Outline
Have you ever built a web scraper and wanted to download more than HTML files? In this post, we will discuss how to download images from the web using a byte stream.
The imports required
For this project, we will need the requests library to get the image file contents from a remote server and the os library to deal with file paths.
import requests
import os
How to structure file paths
When scraping images from the web, an issue of naming the images comes up. Three options first present themselves.
- Create a random string for the filename
- Strip the filename from the URL
- Recreate the original file path using the URL
Option 1 can often be a viable solution, however, you lose the original context of the image. (i.e. the path and filename) Option 2 runs into the issue of multiple images having the same filename and thus you have to deal with duplicates. Lastly, we have option 3. Option 3 solves the problems of 1 and 2 although it does place the scraped images in subfolders which can be more difficult for viewing multiple images at once.
Option 3 can be implemented as follows:
BASE_FOLDER = 'saves'
domain = 'https://<some domain>.com'
filename = BASE_FOLDER + '/' + domain[8:] + link[len(domain):]

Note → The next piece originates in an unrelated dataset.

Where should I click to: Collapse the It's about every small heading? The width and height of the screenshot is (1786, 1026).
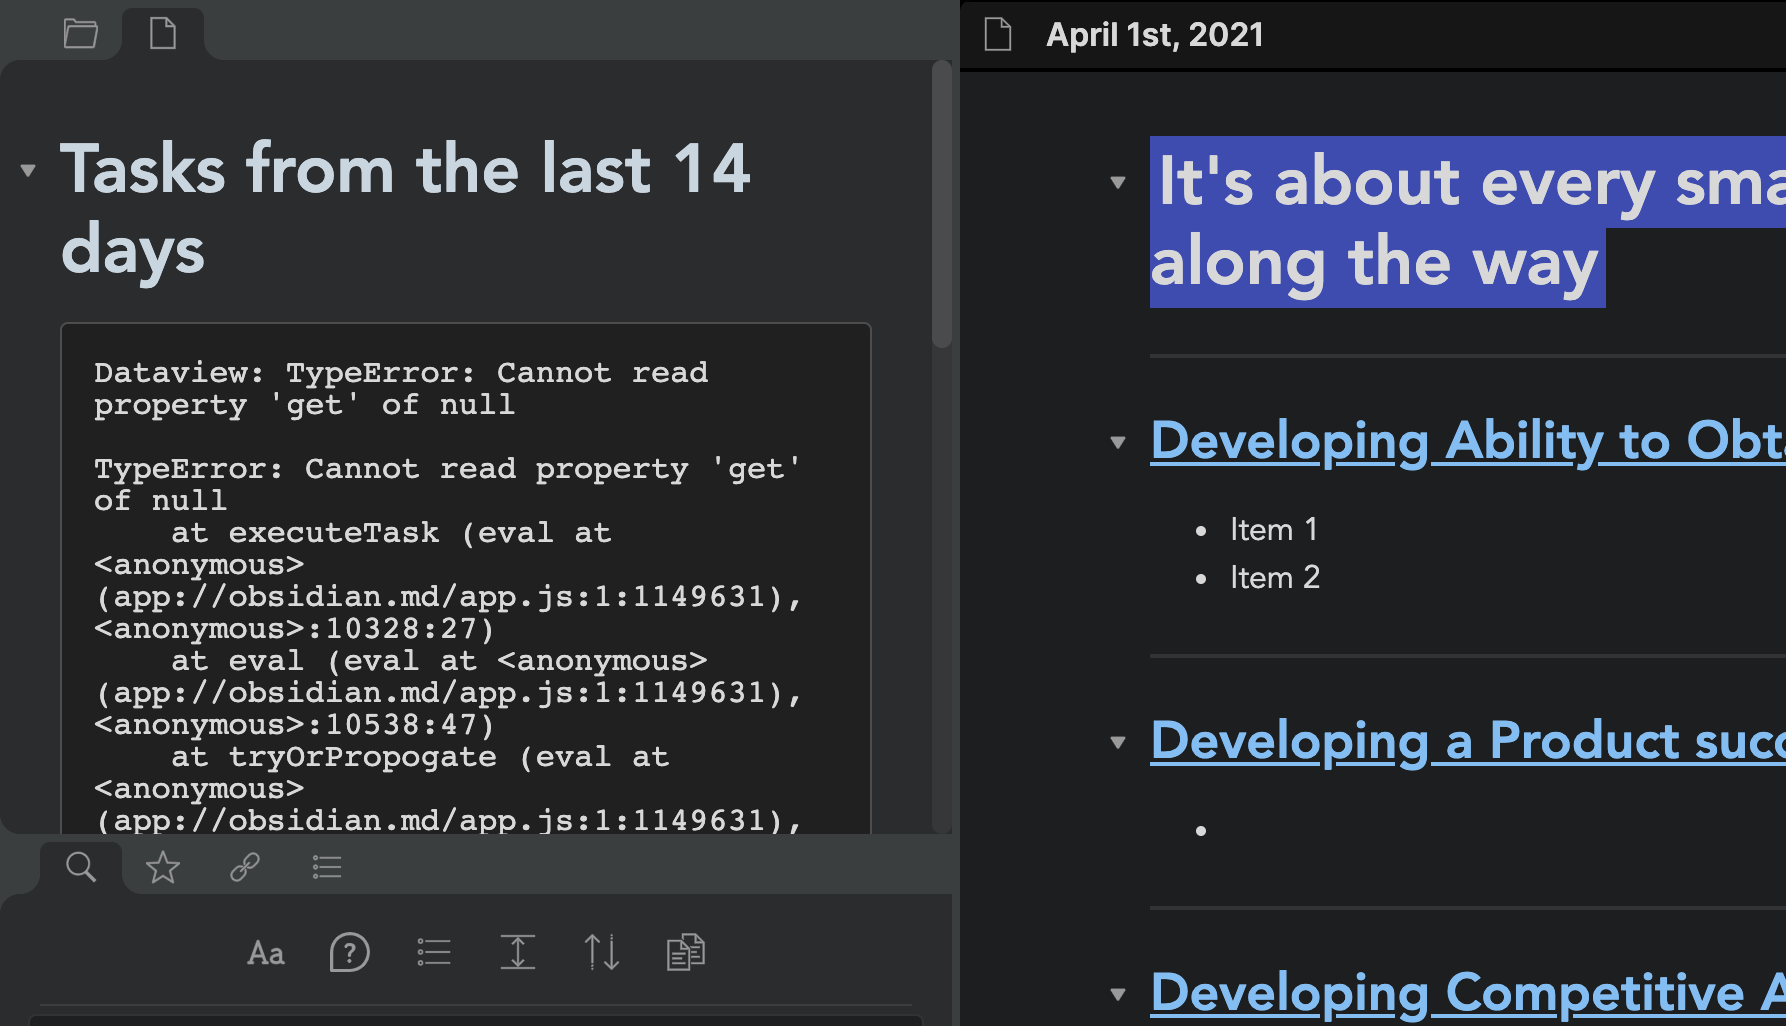point(1117,183)
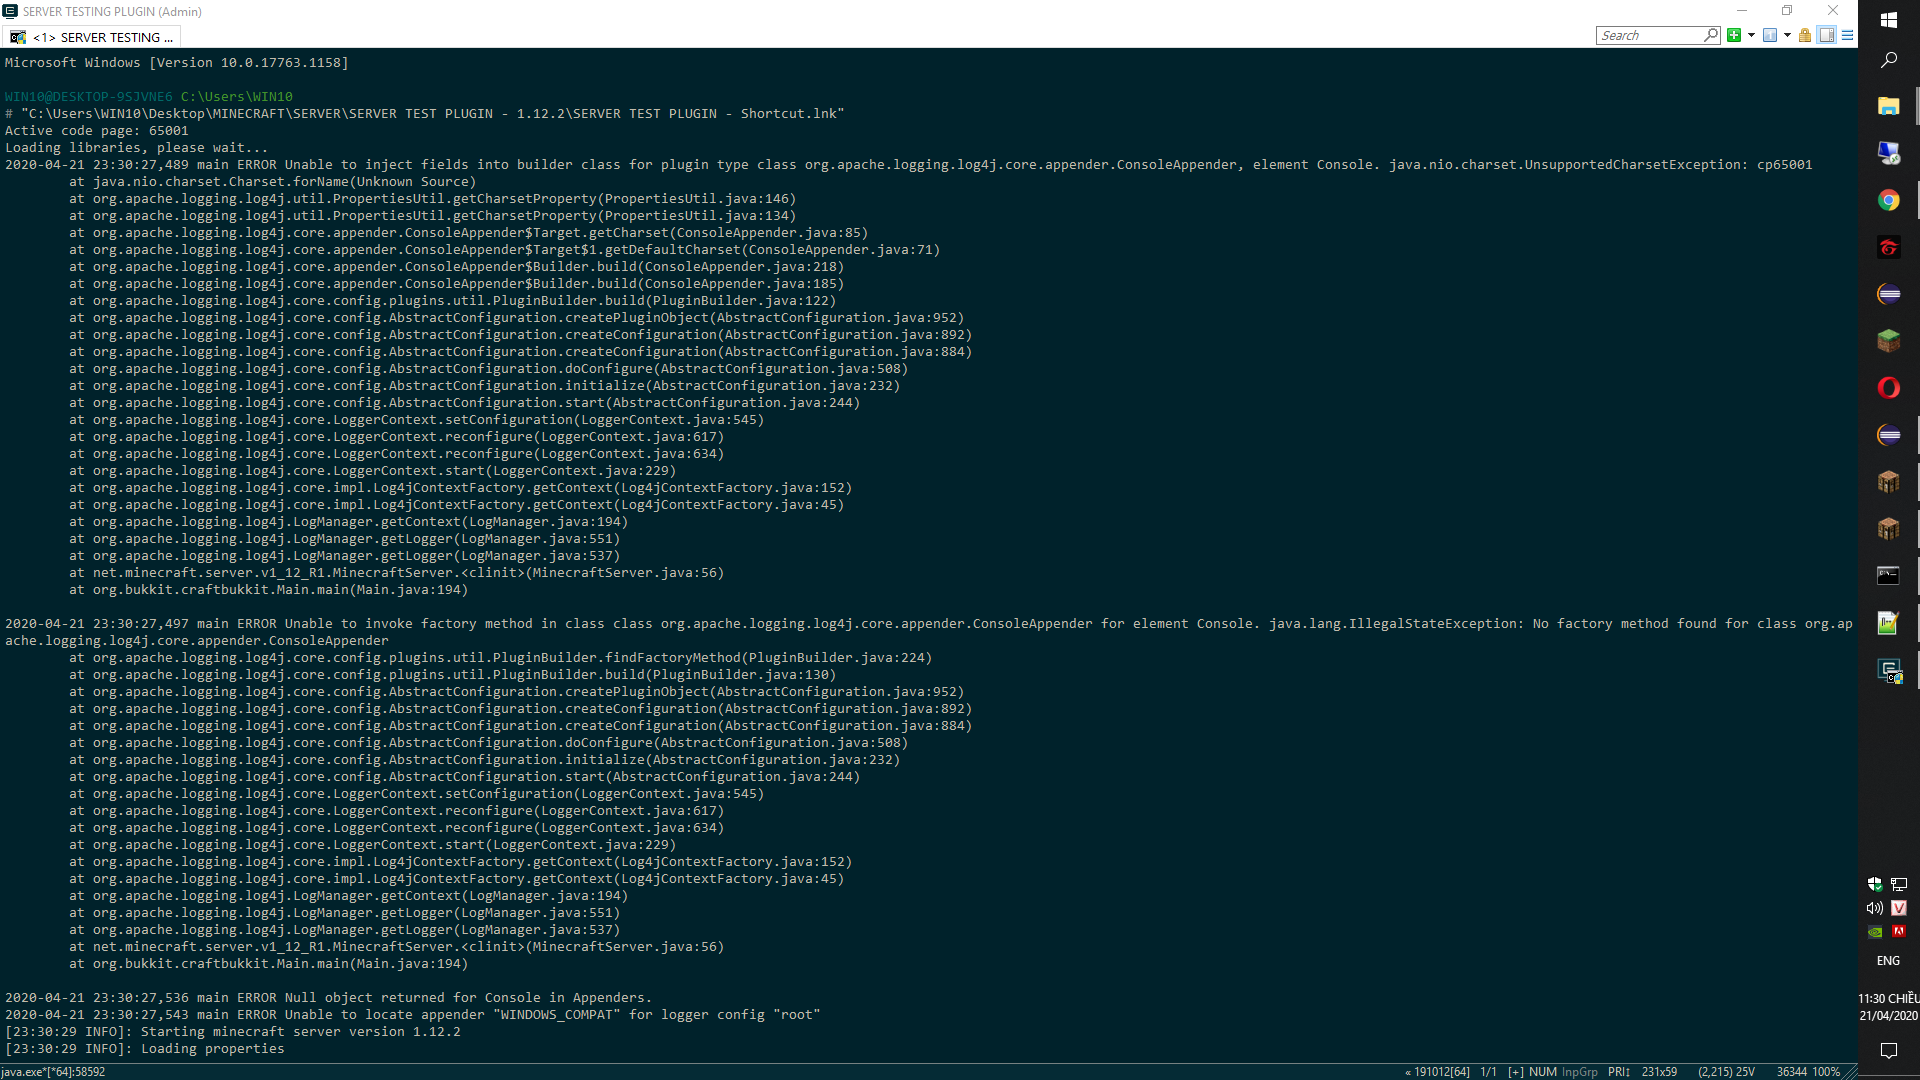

All images are placed in a base folder and then a first-level sub-folder with the domain name (https://
is striped). The rest of the link creates further sub-folders and the final file name. Now to ensure we are able to save the file successfully, we need to use the os library to check if the file path already exists and if not, build the path.
# make sure path exists
os.makedirs(os.path.dirname(filename), exist_ok=True)
Retrieving the image data
To retrieve the image contents, we must use the requests library.
# Grab the image content
img_data = requests.get(link).content
The content
attribute contains the bytes needed to write the image file. This is the key part of downloading images in Python. Once we have the bytes we can use the standard Python procedure to write a file using the wb
access mode (i.e. write bytes).
# Write to file
with open(filename, 'wb') as f:
f.write(img_data)
Bringing it all together
import requests
import os
BASE_FOLDER = 'saves'
def save_image(link, domain=None, filename=None):
"""
link = https://<some image URL>
Saves in BASE_FOLDER unless filename is set
"""
print('Downloading (img): ', link)
# Build the file path based on the link
if not filename:
filename = BASE_FOLDER + '/' + domain[8:] + link[len(domain):]
# Don't overwrite if the file already exists
if os.path.exists(filename):
return
# make sure path exists
os.makedirs(os.path.dirname(filename), exist_ok=True)
# Grab the image content
img_data = requests.get(link).content
# Write to file
with open(filename, 'wb') as f:
f.write(img_data)
We now have a concise method to handle our image downloads.